Chapter 5 - Object Oriented Design in Ruby

Duck Typing

まとめ

あるオブジェクトを、どのクラスのオブジェクトか?という視点で見るのではなく、どういったインターフェースを持っているか?という視点で見ること。

あるオブジェクトに対して、kind_of? 等で分岐させて、それぞれ異なるメソッドを呼び出しているようなところはダックタイピング的なアプローチが有効かどうかを考えてみる価値がある。

ダックタイピングを用いると、特定のクラス名、メソッド名に依存しなくて良くなるので、変更のコストが下がる。 しかし、具体的なクラスではなく、抽象的な表現を扱うことになるので、コードを直感的に理解しづらくなる。 なので、ドキュメントとしても有効なテストを書くことが推奨される。

基本的には、使われる側のクラスに共通のインターフェースを定義することによるコストと、クライアント側が依存する情報が増えることによるコストのトレードオフ

Chapter4 - Practical Object Orient Design in Ruby

Creating Flexible Interfaces

抜粋

第3章で頻繁に変更が起こるクラスに依存するのは危険という話があったが、この考え方はクラス内の範囲でも同じように適応できる。

クラスの持つパブリックなインターフェースは、そのクラスが持つ責任をドキュメントの役割を果たすべき。

設計をする段階のクラス候補として上がってくる、顧客、旅行、バイクなどのクラスはドメインオブジェクトと呼ばれている。

ドメインオブジェクトはほぼ必ず必要となるものだが、アプリケーション内のすべての振る舞いをこれらのクラスに定義しようとするのは危険。

設計の達人は、ドメインオブジェクト自体だけではなく、ドメインオブジェクト間で発せられるメッセージにフォーカスして、ドメインオブジェクト以外にどのようなクラスが必要になってくるかを見極める。

Ask for "What" instead of Telling "How"

シーケンス図はクラスベースデザインの視点からメッセージベースデザインの視点へ切り替えるためのツールとも言える。

上記の視点の変換は下記のような会話で表せる。

'このクラスは必要だね、何をすべきかな?' から 'このメッセージを送る必要があるんだけど、誰が受け取るべき?'

感想

シーケンス図を使ってメッセージに焦点を当てて設計を考えるというのは早速試してみたいと思った。

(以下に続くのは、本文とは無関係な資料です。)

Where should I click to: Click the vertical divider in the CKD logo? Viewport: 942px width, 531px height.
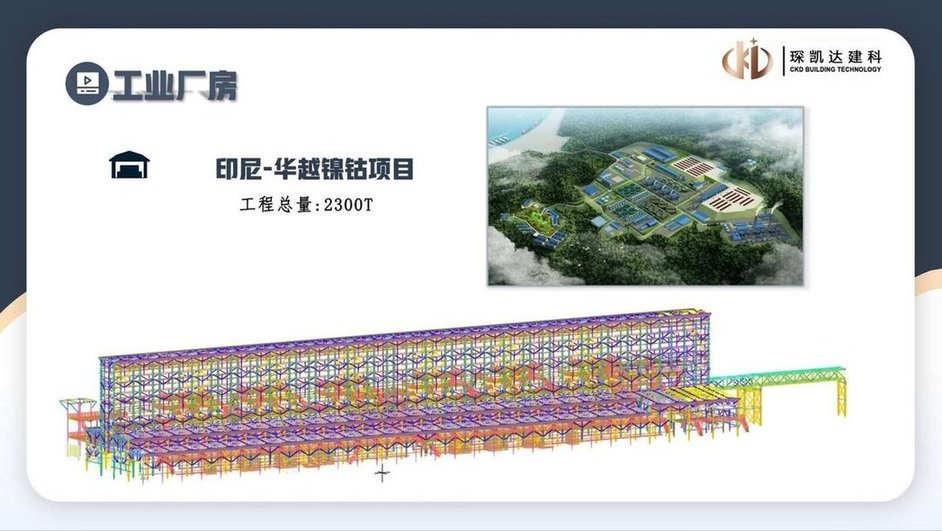point(780,60)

UMLを資料としてではなく、設計を考える際の使い捨てのツールとして使う考えも活用させていきたい。

Chapter3 - Practical Object Orient Design in Ruby

Managing Dependencies

抜粋

  • デザインのやるべきことは、それぞれのクラスが仕事をこなすために必要な最低限のことだけを知っているように、依存性を管理すること

  • dependency injection

クラスが知っていることを減らすという視点で、クラスの名前と初期化方法、メソッド名を知っているより、メソッド名だけを知っている状態の方が依存性が少ない

  • isolate vulnerable external messages

外部参照は慎重に扱うべきというのはわかる気がするけど、なんかやりすぎな気がする。 Gear#diameter では意味が変わってしまうのでは?

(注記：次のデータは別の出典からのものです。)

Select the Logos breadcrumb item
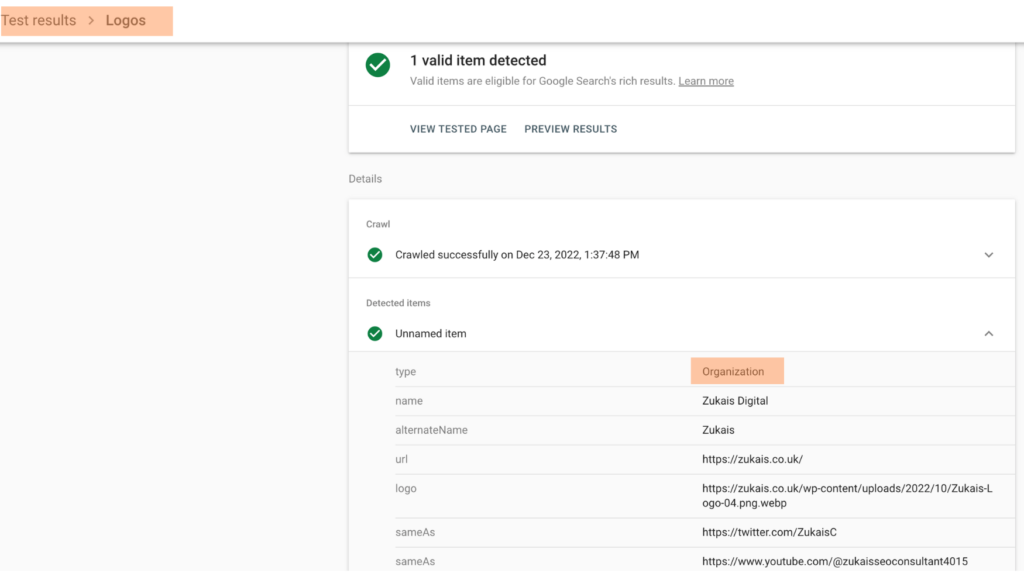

  • remove argument-order dependencies

ハッシュによる呼び出しが優れている。 呼び出し順の依存性がなくなり、引数の追加、削除をリスクなしに行える。

ハッシュ名を記入するのは冗長になってしまっているが(そのまま順に指定していった方がコードの量は減る)、この冗長性は現在の要求とと不確かな未来の要求の媒体として存在している。

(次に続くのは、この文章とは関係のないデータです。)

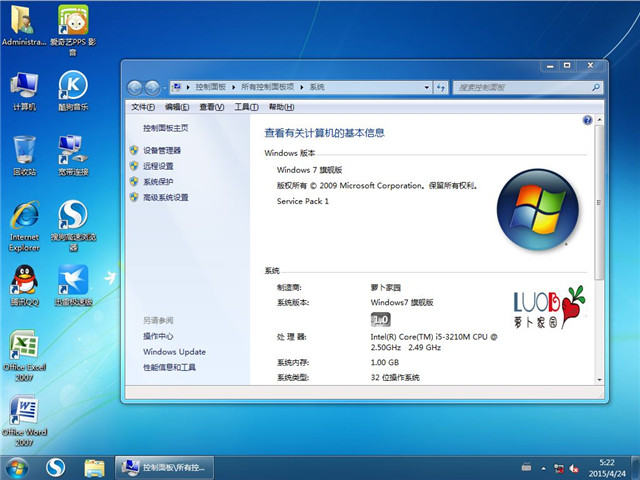The height and width of the screenshot is (480, 640).
Task: Open 远程设置 remote settings link
Action: point(158,166)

また、ハッシュでの呼び出しはドキュメントとしても価値がある。

  • 依存性の向き

変更が多いと想像できるクラスはなるべく影響範囲が広がらないようにする。 変更が多いクラスから変更が少ないクラスへ依存するように努めることで、影響の広がりを抑える。

Abstractなものはconcreteなものより細かい変更が起こりにくいので、Abstractなものに依存する方が変更の影響を受けづらい。

感想

クラス間の依存性など、なんとなくこうした方がいいかな〜という感じで実装してきていたけど、判断基準などを言語化して明確にしていくことで、クラス間の関係性を考える基準を明確に持つことにより、考えるコストを減らせて、習慣化していければ、ミスジャッジを減らしていくことができそう?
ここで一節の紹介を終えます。